Natashya se concentró en la conducción. Tenía un mapa aproximado del sistema de cuevas en la cabeza, pero la oscuridad era completa, a excepción de las luces de seguridad, que apenas iluminaban el camino. Sus faros sólo penetraban unos metros en aquella negrura. Las paredes de la cueva parecían ir acercándose cada vez más. En una ocasión el parachoques impactó contra una de ellas y provocó que saltara un torrente de chispas.

Confiaba en que Chernovsky hubiera llamado a las autoridades españolas y que la mitad de sus efectivos estuviera de camino. Y quizá la mitad del ejército. También intentaba no chocar contra ninguna de las paredes. Una vez dentro, esperaba llegar a tiempo de salvar a Lourds.

Lourds estudió los instrumentos que tenía delante. Pensó seriamente en destrozarlos. Eso sería fácil, pero no sabía si eso evitaría que Murani encontrara el Libro del Conocimiento.

Y para él habría sido un sacrilegio.

—Si los destruyes te prometo que suplicarás la muerte antes de que te mate. —Murani estaba arrodillado frente a él con una pistola en la mano.

—Leería mejor si no me estuviera apuntando.
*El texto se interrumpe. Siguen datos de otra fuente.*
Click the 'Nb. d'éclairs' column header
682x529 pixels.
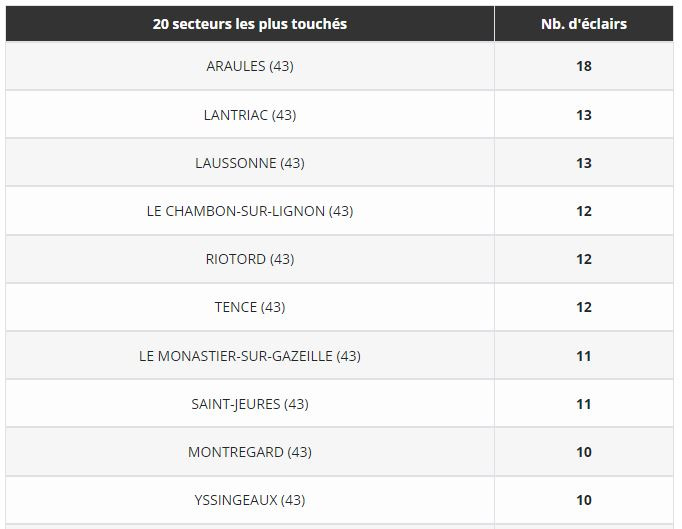584,24
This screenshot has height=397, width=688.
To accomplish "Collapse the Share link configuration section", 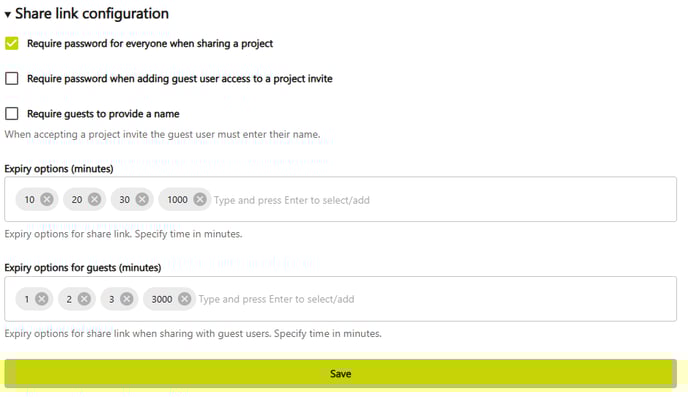I will pos(7,14).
Además, me quita la luz.

Murani se apartó, pero no bajó el arma.

Lourds leyó las inscripciones una y otra vez. Hablaban de la destrucción de la Atlántida y de la decisión irrevocable de enviar al mundo exterior la clave de la Tierra Sumergida en cinco partes.

La última frase decía: «Haced un ruido jubiloso».

—Haced un ruido jubiloso —dijo en voz alta—. ¿Significa algo? —Pensó que a lo mejor tenía algo que ver con los instrumentos, pero los había tocado y no había ocurrido nada.

Murani dudó un momento.

—«Cantad alegres a Dios, habitantes de toda la Tierra». Salmo 100,1.

—¿Qué significa?

—Los hombres deben rezar y alegrarse en Dios.

—¿Lo sabía?

—Todos los obispos deben saber recitar el libro de los salmos. —Murani levantó la cabeza—. Hay muchas prácticas de la Iglesia que se han ido abandonando. Yo soy más tradicional.

Lourds quería preguntar: «¿Incluyen esas prácticas el asesinato?», pero decidió que sería demasiado provocativo y seguramente nada conveniente.